Unintended consequences

By removing support for H.264 from Chrome without any professional tools for WebM encoding in place, Google will likely only force its Chrome users to obtain and install H.264 playback codecs themselves, as Firefox users must already do. They may also switch to other browsers that can play H.264 video.

Mozilla has already taken the position of refusing to license H.264 playback in Firefox. Over the last two years, Firefox market share growth has plateaued and remained flat since the fall of 2009, just as Google's Chrome began to grow rapidly (as indicated in StatCounter's Global Stats, below). Google's growth has come largely at the expense of Internet Explorer and growth of Firefox, with Safari slowly growing over the last two years.

Mozilla's 30 percent of web users currently lack built-in support for H.264 playback, while more than 65 percent of the web uses Internet Explorer, Chrome or Safari, which do. With Google following Mozilla in ending support for H.264, users will either switch browsers or be unable to play the majority of videos that are not being served via Adobe Flash.

Nearly all mobile smartphone browsers support H.264. If Google also removes H.264 support from Chrome within Android and the forthcoming Chrome OS, it may be enough to kill standards-based web video and send content producers back to Flash as a video distribution system.

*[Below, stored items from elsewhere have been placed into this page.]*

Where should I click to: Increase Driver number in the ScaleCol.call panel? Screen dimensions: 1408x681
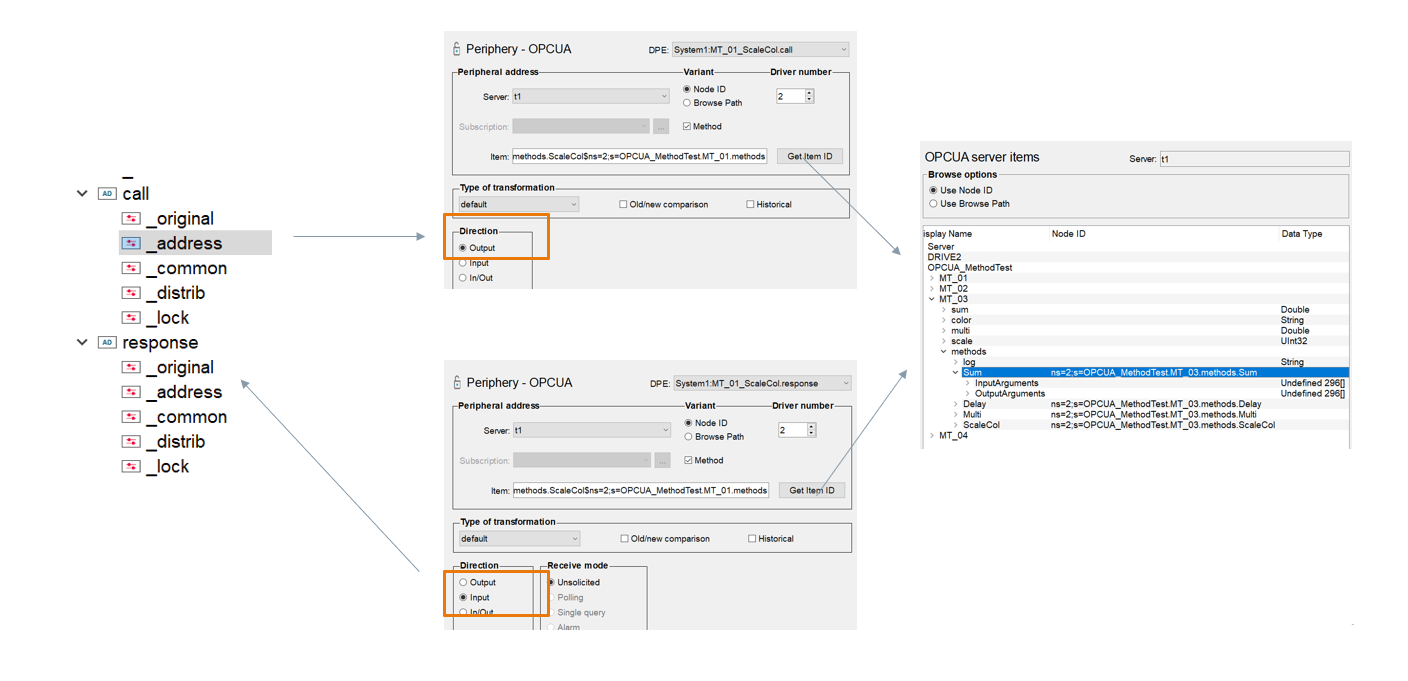(x=809, y=93)
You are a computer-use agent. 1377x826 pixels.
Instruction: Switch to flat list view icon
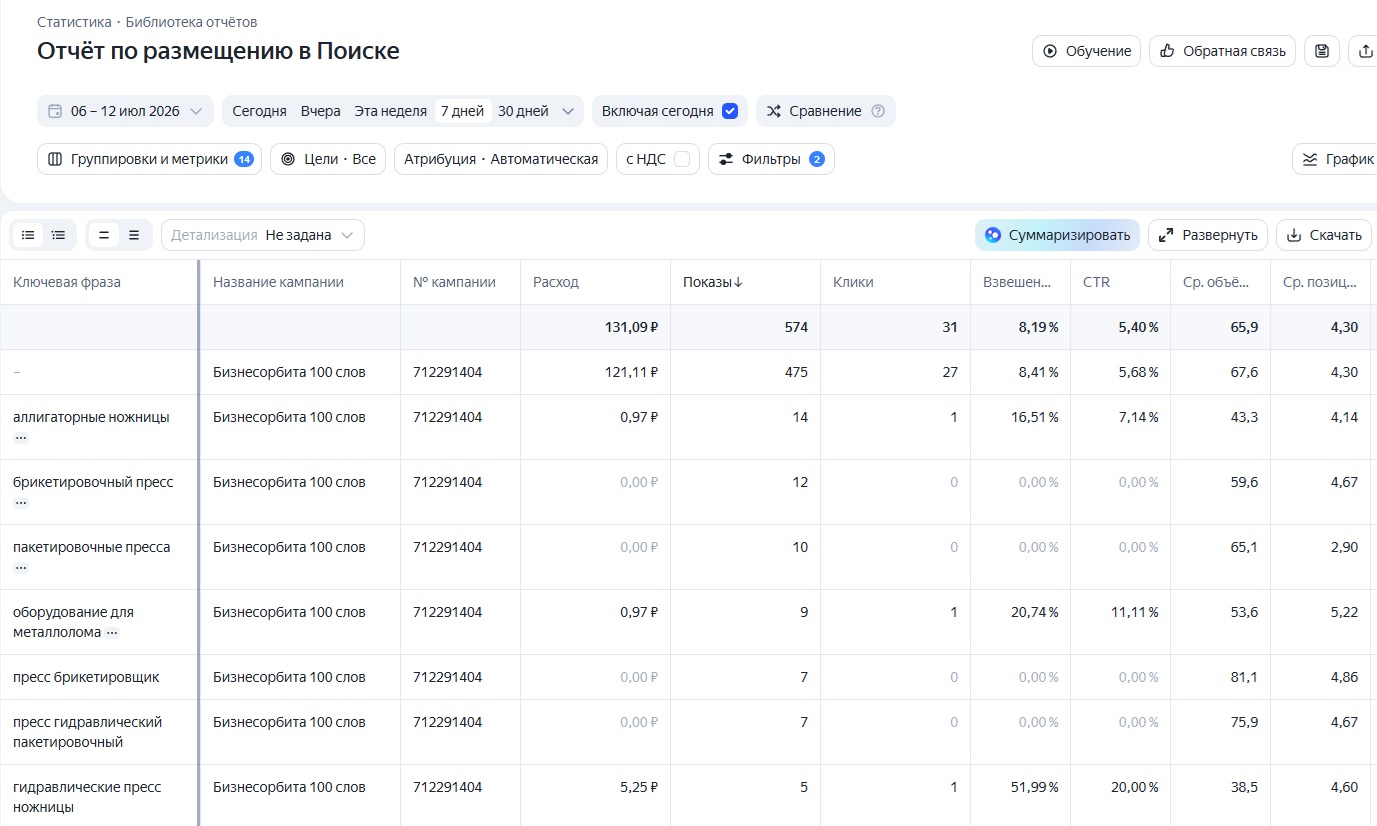tap(28, 235)
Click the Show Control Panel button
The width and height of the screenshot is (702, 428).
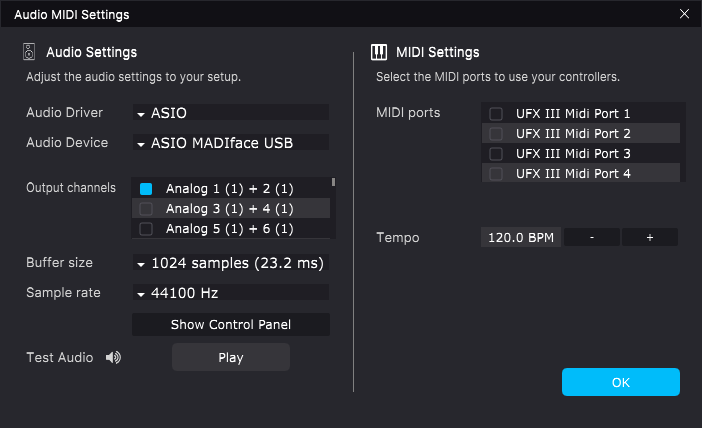pyautogui.click(x=230, y=325)
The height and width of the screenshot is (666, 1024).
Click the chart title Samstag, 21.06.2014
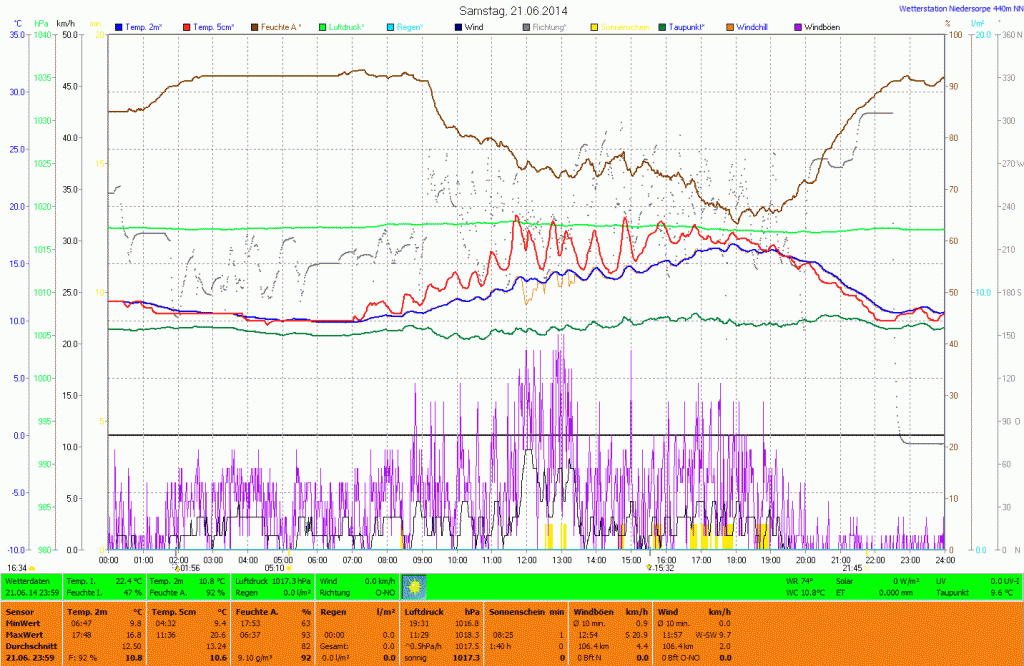pyautogui.click(x=511, y=9)
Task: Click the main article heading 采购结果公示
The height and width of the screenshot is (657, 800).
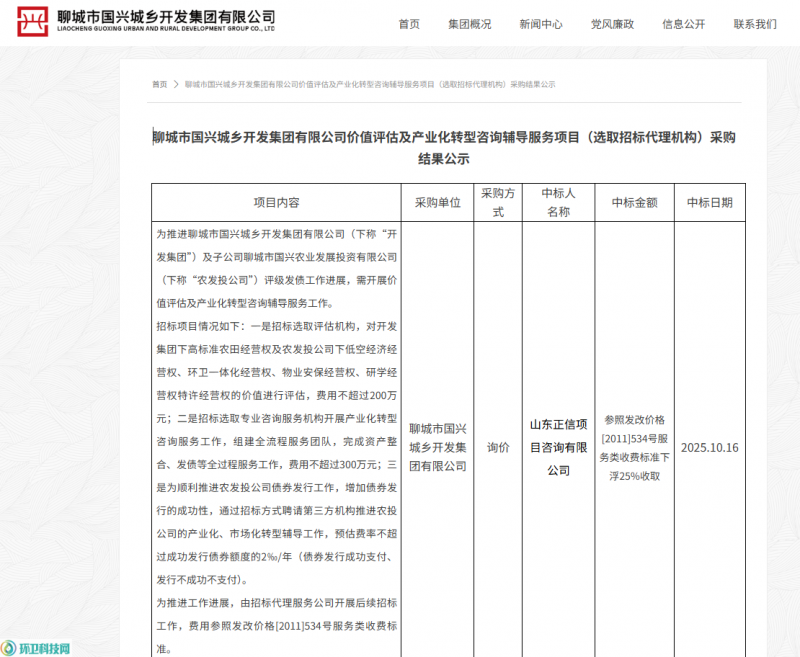Action: click(x=443, y=148)
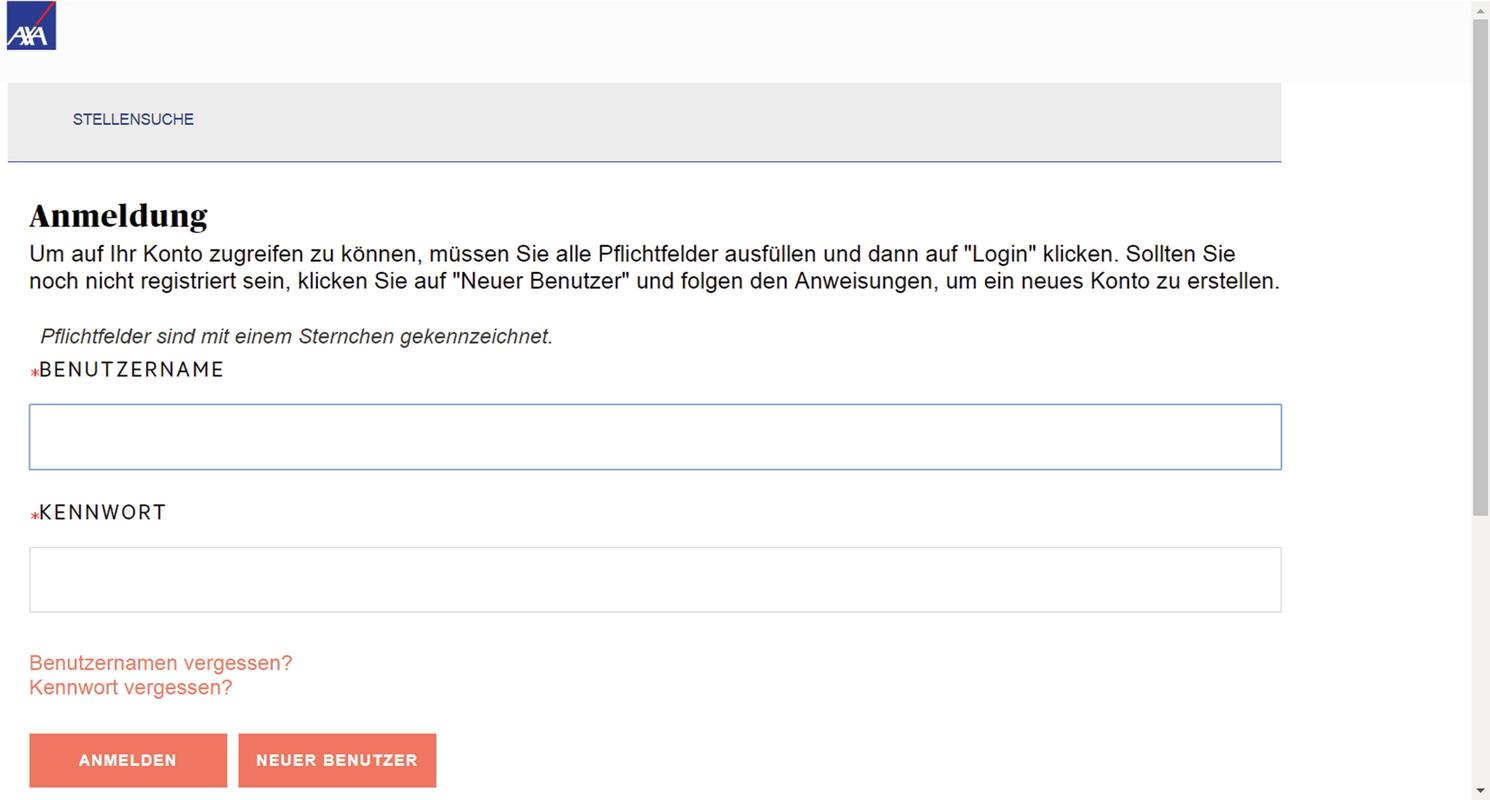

Ironically, Flash itself now uses H.264 as its internal codec within the Flash wrapper, meaning Google's push to quash H.264 can only possibly shift the world to using H.264, albeit wrapped in a Flash container that is not compatible with Apple's iOS devices.

More likely however, it means users will simply adopt browsers that support common standards and that growth of Chrome will peak alongside the now stagnant share of Firefox.